→ Requirements:
Please pull out, word for word, the lines of the entries starting at the one that contains "Given: Run the" and running through the last line of the entries.

→ Given records:
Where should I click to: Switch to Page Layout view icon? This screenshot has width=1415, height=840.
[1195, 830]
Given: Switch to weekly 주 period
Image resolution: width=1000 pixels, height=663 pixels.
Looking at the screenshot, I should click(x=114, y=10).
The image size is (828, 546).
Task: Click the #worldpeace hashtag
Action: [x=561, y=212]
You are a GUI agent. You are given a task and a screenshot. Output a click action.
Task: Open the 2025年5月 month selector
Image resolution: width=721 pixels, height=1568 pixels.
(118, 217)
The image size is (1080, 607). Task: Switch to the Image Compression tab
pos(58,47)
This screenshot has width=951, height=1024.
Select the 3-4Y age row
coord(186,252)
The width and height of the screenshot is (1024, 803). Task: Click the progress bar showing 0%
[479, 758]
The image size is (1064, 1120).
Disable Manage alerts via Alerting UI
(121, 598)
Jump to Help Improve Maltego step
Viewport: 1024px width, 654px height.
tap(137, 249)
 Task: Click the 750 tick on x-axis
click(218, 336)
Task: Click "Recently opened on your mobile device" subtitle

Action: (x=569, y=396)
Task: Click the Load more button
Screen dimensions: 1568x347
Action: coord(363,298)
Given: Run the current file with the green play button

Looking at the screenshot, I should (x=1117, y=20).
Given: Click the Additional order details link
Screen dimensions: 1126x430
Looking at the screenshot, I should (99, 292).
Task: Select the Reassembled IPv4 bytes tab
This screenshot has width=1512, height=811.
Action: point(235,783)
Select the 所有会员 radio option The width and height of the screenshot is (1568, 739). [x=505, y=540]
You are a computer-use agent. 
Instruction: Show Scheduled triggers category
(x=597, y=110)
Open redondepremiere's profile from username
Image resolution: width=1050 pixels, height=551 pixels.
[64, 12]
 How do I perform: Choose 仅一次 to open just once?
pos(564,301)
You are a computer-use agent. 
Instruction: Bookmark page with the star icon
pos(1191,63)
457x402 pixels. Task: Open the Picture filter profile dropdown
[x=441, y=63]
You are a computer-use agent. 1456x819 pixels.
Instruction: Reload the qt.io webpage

→ Task output:
Given: Run the current file with the green play button

Looking at the screenshot, I should (x=1117, y=20).
Given: Click the Additional order details link
Screen dimensions: 1126x430
Looking at the screenshot, I should (99, 292).
Task: Select the Reassembled IPv4 bytes tab
This screenshot has width=1512, height=811.
Action: point(235,783)
Select the 所有会员 radio option The width and height of the screenshot is (1568, 739). [x=505, y=540]
You are a computer-use agent. 
Instruction: Show Scheduled triggers category
(x=597, y=110)
Open redondepremiere's profile from username
Image resolution: width=1050 pixels, height=551 pixels.
[64, 12]
 How do I perform: Choose 仅一次 to open just once?
pos(564,301)
You are a computer-use agent. 
Instruction: Bookmark page with the star icon
pos(1191,63)
457x402 pixels. Task: Open the Picture filter profile dropdown
[x=441, y=63]
You are a computer-use agent. 1456x819 pixels.
Instruction: Reload the qt.io webpage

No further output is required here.